→ ASSIGNMENT:
Range to output from the entries below: the line containing "Task: Click the Variations Sold count value" through the line containing "This screenshot has width=1359, height=728.". Set it down exactly, ends included, nothing else.

⁂

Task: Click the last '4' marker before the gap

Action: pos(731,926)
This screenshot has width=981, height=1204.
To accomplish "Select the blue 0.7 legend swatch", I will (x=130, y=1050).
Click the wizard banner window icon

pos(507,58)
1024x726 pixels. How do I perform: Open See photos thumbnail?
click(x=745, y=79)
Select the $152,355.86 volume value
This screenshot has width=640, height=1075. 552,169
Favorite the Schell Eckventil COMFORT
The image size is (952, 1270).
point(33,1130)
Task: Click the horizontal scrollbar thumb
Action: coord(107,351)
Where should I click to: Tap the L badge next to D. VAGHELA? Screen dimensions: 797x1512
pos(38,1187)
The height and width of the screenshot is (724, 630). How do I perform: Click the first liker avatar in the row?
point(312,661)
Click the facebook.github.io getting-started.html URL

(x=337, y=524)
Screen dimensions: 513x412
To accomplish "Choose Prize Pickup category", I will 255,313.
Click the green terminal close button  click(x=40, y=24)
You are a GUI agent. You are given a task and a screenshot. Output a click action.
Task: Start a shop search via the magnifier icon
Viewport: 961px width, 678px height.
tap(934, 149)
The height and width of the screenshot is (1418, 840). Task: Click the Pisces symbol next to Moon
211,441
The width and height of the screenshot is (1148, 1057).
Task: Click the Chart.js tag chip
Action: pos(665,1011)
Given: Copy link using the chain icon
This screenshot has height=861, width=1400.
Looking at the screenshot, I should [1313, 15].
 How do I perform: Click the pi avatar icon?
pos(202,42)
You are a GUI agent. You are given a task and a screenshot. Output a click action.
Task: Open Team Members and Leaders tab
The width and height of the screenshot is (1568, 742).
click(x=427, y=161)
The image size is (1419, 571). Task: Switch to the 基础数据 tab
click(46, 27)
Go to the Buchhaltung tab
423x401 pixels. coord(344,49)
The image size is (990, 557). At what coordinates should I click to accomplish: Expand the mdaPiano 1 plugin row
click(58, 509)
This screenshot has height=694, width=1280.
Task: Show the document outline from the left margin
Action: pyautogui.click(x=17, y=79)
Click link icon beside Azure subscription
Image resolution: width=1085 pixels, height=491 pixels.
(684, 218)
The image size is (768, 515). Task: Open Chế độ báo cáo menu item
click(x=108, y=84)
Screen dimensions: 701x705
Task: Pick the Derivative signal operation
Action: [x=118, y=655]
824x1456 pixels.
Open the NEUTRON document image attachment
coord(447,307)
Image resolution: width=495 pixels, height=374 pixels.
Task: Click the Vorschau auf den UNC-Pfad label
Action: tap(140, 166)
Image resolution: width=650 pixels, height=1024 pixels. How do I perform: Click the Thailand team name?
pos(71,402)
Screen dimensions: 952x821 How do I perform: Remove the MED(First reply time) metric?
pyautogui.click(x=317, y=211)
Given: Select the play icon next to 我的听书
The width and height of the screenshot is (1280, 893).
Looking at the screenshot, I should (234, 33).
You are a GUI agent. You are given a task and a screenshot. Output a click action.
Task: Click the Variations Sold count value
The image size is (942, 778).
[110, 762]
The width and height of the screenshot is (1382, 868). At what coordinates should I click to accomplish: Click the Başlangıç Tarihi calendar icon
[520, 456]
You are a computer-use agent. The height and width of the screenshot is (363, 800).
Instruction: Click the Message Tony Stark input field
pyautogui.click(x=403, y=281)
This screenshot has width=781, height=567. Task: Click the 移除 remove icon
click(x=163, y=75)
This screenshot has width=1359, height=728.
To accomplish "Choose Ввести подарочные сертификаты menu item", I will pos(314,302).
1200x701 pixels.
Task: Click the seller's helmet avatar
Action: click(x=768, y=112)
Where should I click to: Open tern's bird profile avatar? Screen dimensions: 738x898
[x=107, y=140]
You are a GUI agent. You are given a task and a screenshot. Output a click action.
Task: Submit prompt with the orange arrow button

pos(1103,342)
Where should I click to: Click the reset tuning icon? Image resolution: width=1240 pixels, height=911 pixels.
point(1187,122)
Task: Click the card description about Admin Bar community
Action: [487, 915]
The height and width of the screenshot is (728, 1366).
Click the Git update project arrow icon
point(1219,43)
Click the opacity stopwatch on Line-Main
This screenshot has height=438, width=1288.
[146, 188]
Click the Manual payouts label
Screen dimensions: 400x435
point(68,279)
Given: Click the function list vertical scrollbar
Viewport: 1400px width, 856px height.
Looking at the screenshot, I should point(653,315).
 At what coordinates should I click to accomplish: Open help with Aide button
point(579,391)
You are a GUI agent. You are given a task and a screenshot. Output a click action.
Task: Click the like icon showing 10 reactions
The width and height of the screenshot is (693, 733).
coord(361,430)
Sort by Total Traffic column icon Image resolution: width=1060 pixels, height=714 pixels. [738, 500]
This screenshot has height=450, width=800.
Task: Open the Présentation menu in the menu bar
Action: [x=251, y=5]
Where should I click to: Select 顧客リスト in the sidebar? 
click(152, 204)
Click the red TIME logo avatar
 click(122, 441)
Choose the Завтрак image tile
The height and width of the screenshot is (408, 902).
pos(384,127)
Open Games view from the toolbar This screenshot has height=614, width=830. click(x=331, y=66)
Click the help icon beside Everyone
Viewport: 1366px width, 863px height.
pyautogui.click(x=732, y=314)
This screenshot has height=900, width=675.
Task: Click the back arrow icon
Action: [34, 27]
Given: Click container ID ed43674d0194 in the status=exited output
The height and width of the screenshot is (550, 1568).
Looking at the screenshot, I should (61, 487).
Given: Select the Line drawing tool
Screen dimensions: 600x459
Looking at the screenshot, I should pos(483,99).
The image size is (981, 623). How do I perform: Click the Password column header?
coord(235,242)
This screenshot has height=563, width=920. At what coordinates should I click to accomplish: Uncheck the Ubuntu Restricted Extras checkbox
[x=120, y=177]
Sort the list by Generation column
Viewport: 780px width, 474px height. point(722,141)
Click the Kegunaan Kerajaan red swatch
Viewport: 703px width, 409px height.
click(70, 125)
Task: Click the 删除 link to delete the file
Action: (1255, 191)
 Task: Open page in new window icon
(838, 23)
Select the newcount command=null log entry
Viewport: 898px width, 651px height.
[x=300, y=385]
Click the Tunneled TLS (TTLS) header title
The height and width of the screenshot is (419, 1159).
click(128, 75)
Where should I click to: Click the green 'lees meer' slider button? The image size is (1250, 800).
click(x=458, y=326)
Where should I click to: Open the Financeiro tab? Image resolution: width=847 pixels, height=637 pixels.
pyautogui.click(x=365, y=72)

⁂

→ ANSWER BELOW:
Task: Click the Variations Sold count value
The image size is (942, 778).
[110, 762]
The width and height of the screenshot is (1382, 868). At what coordinates should I click to accomplish: Click the Başlangıç Tarihi calendar icon
[520, 456]
You are a computer-use agent. The height and width of the screenshot is (363, 800).
Instruction: Click the Message Tony Stark input field
pyautogui.click(x=403, y=281)
This screenshot has width=781, height=567. Task: Click the 移除 remove icon
click(x=163, y=75)
This screenshot has width=1359, height=728.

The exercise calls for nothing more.